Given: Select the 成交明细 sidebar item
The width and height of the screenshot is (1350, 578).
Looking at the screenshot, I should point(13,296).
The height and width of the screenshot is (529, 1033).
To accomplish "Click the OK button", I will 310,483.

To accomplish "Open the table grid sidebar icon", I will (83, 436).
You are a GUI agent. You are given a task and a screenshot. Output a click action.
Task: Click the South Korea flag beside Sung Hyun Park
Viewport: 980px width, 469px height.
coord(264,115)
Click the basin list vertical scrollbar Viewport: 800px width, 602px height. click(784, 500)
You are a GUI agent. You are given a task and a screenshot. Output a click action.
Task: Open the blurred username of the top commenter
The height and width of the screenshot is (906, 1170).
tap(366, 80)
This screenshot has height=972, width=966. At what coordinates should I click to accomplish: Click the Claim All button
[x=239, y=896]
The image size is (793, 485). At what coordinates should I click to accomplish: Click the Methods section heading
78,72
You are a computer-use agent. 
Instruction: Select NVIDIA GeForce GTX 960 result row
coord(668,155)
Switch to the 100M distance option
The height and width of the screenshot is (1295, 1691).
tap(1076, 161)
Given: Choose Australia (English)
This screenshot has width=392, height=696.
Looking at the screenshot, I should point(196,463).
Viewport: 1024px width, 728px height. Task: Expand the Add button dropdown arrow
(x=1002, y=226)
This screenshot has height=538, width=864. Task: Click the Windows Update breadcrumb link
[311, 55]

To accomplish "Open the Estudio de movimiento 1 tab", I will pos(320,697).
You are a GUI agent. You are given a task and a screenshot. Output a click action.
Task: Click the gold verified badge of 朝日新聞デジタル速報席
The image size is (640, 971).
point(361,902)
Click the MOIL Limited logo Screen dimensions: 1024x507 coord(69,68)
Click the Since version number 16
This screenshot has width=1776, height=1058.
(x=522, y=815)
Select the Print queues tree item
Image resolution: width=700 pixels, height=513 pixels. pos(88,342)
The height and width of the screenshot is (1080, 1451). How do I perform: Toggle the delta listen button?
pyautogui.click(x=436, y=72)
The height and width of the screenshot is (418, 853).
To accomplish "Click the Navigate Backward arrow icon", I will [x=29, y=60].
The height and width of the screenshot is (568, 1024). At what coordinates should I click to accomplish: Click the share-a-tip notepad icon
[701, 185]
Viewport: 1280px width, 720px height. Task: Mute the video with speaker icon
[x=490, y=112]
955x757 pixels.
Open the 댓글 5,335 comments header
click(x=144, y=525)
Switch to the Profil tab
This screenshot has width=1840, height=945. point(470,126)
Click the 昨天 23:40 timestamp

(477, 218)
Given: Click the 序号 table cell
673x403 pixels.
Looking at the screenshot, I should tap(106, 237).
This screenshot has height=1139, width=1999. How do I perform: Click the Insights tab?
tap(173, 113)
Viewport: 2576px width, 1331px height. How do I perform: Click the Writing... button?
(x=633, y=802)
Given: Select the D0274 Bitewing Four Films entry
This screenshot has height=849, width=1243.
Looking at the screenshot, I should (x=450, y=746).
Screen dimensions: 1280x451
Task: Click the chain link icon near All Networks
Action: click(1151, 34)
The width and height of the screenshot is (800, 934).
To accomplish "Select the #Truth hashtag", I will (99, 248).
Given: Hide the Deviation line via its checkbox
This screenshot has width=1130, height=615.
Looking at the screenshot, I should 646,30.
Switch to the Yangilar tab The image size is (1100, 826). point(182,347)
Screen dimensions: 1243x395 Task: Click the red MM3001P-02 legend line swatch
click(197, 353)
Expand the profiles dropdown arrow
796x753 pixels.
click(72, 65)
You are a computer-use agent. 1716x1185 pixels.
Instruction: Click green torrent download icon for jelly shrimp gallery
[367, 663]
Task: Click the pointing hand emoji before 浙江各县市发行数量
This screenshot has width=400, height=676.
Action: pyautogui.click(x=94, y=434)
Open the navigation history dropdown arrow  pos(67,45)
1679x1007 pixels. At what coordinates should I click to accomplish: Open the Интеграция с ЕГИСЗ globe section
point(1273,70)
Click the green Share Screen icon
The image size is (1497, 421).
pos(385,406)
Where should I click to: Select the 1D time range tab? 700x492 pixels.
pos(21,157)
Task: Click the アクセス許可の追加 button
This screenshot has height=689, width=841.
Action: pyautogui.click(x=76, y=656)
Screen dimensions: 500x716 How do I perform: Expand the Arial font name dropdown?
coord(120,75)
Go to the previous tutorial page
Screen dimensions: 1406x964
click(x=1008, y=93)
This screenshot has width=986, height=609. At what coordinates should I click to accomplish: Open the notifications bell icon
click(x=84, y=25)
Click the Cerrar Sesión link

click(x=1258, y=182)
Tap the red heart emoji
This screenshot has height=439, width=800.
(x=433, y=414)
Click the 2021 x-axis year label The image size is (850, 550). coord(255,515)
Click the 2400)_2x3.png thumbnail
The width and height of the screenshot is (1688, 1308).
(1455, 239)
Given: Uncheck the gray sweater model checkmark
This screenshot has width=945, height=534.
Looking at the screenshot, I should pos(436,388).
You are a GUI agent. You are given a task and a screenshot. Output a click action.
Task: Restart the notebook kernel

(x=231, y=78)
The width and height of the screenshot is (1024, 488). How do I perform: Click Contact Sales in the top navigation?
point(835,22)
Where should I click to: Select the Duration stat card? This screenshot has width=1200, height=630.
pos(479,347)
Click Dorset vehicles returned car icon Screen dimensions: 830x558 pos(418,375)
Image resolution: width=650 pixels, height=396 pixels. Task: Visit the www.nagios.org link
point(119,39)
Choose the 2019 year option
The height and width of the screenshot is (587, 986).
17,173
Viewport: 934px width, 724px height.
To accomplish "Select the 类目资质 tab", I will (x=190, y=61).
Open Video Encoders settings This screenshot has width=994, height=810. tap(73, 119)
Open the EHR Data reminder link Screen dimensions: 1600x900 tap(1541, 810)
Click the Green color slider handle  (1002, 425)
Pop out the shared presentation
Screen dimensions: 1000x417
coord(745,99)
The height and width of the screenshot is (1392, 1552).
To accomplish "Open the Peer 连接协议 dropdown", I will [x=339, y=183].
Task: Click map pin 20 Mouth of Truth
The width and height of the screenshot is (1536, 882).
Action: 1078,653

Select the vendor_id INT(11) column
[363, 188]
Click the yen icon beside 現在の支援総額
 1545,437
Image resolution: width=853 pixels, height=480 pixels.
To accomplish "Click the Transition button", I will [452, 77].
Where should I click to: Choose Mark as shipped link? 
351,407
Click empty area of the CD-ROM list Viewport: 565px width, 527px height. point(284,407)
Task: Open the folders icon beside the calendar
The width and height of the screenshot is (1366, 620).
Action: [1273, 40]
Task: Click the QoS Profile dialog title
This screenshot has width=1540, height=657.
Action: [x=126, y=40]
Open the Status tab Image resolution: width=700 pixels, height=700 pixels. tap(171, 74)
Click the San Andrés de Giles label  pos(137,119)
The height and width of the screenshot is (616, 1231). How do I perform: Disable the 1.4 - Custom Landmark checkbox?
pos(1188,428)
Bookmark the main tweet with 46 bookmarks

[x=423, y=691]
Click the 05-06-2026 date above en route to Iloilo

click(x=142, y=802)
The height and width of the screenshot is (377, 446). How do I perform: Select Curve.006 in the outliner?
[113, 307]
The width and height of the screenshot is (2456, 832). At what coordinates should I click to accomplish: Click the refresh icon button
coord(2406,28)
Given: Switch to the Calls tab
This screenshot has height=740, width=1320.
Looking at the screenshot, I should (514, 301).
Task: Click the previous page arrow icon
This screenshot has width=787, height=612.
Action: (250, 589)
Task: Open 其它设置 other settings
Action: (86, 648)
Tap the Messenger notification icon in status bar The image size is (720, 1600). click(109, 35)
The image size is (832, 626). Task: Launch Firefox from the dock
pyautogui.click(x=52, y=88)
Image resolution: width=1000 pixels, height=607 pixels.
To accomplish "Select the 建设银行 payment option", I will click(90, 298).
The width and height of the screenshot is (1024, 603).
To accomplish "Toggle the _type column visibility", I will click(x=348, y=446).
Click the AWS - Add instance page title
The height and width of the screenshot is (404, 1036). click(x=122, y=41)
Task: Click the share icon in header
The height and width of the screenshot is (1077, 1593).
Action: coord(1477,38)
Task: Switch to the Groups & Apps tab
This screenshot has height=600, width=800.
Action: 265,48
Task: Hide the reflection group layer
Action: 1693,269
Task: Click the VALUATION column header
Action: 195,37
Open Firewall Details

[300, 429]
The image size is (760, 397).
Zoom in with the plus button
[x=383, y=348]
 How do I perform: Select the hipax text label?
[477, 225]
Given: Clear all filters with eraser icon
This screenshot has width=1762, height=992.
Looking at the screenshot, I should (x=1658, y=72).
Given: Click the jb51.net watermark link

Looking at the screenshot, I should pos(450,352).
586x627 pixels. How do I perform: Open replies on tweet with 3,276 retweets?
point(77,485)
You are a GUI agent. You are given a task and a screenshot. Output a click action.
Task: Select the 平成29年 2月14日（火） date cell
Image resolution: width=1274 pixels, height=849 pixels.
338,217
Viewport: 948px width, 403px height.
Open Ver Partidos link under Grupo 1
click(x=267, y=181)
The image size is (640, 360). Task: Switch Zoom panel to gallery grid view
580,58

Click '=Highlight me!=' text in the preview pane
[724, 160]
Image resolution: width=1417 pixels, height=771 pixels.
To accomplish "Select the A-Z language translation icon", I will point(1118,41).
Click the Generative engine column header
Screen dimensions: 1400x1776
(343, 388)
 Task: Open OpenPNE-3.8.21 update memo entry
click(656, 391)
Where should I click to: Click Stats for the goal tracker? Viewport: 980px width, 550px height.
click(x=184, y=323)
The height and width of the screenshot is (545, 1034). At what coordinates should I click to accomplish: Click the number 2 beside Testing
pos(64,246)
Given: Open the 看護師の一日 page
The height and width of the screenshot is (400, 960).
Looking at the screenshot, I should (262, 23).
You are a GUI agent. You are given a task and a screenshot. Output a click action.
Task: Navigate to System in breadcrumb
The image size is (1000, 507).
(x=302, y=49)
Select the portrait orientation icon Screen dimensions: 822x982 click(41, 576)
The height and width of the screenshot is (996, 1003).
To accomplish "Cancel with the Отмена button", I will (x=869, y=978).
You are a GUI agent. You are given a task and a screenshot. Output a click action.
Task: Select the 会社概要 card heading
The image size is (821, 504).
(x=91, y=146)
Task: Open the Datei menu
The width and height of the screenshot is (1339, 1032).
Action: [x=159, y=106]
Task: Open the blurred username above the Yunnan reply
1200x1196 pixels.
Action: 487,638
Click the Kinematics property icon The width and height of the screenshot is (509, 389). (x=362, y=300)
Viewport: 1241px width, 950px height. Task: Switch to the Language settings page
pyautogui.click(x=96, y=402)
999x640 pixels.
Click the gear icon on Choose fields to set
━━━━━━━━━━━━━━━━
List all lines in the material containing the string "Navigate".

Result of the task:
To accomplish "Click the Navigate Backward arrow icon", I will [x=29, y=60].
Task: Navigate to System in breadcrumb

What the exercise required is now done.